Write out, word for word, the part of the South Australian wine regions text below that starts at "As the capital" and ends at "the Murray River.".

## Text excerpt
★ ★ ★ ★ ★ ★ ★

South Australia

As the capital of great winemaking South Australia produces the majority of the nation’s wine, and boasts some of the oldest vines in the world. The venerable old vines found in Barossa Valley, McLaren Vale, Clare Valley and Adelaide Hills, through their isolation, survived the great phylloxera plagues that wiped out the vines of North America, Europe and Australia’s eastern vineyards.

South Australia also has a diverse range of regions from the relatively warm temperate climate of the Barossa Valley; to the maritime precincts of McLaren Vale; the cooler areas of the Coonawarra and the warm sun drenched climate of the Riverland region on the Murray River.

Barossa Valley

The region has a Meditarranean climate ideal for full-bodied red wines, and robust white wines. The climate ranges from warm on the valley floor to cool at the higher altitudes in the hills surrounding the Valley. The region has a large diurnal temperature range, high maximum temperatures, high sunshine days and low humidity and rainfall.

The complex system of valleys and twisting hills results in a variety of slopes, aspects and sites. The soils vary widely, but fall in a family of relatively low-fertility clay loam through to more sandy soils, ranging through grey to brown to red. As in so much of south-east Australia, acidity increases in the subsoils, restricting root growth and vigour.

★ ★ ★ ★ ★ ★ ★

## Dataset entries
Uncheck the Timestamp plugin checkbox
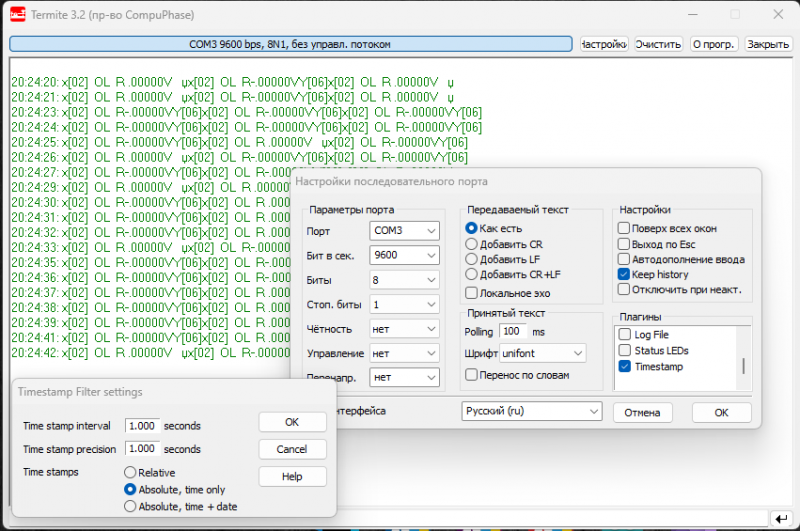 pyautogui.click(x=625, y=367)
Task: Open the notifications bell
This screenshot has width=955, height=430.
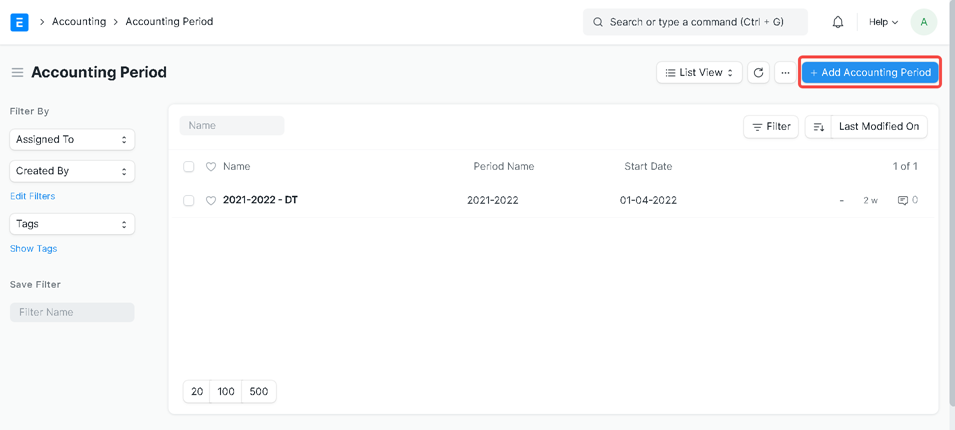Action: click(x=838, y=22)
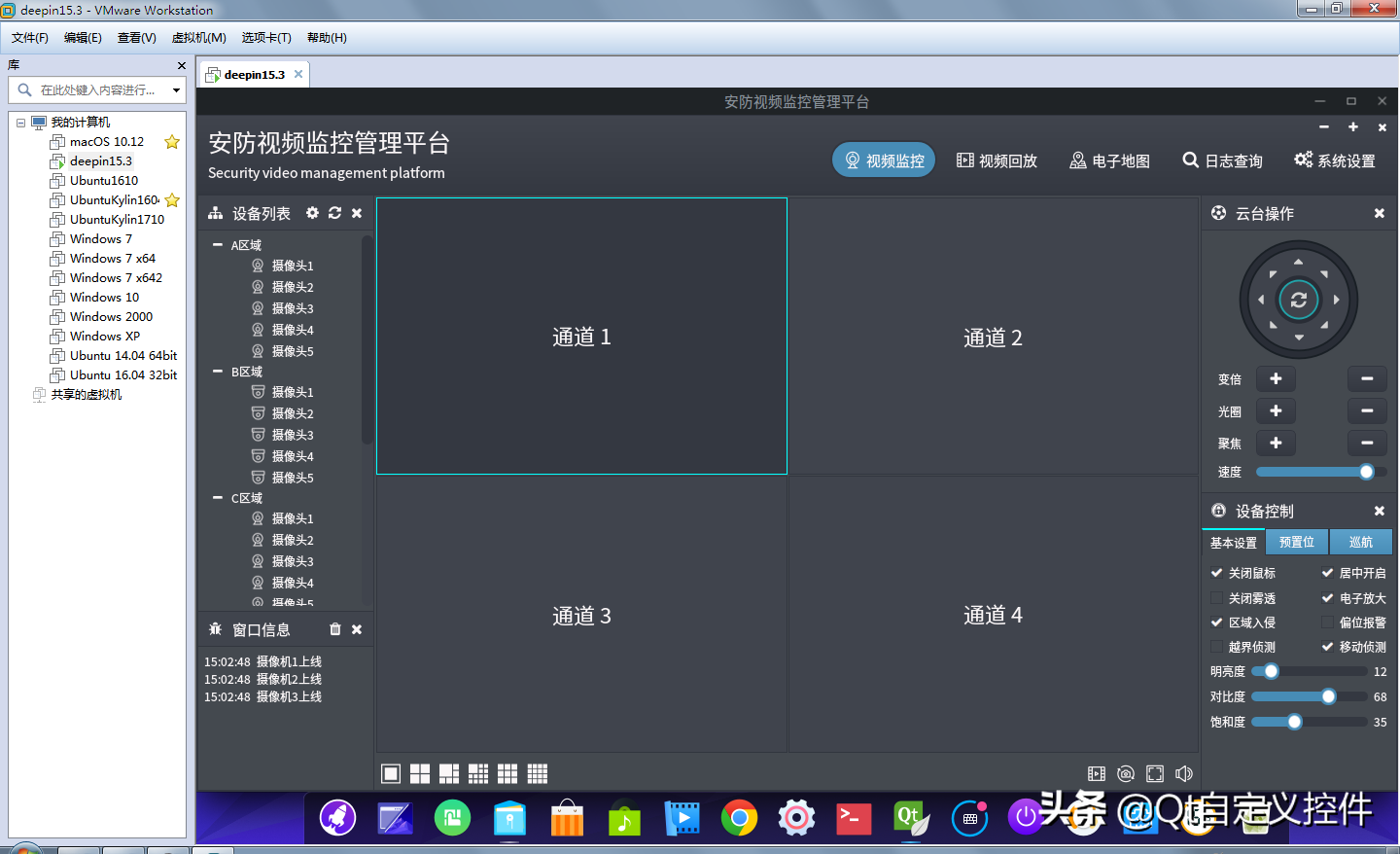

★ ★ ★ ★ ★ ★ ★

## Output of the exercise
As the capital of great winemaking South Australia produces the majority of the nation’s wine, and boasts some of the oldest vines in the world. The venerable old vines found in Barossa Valley, McLaren Vale, Clare Valley and Adelaide Hills, through their isolation, survived the great phylloxera plagues that wiped out the vines of North America, Europe and Australia’s eastern vineyards.

South Australia also has a diverse range of regions from the relatively warm temperate climate of the Barossa Valley; to the maritime precincts of McLaren Vale; the cooler areas of the Coonawarra and the warm sun drenched climate of the Riverland region on the Murray River.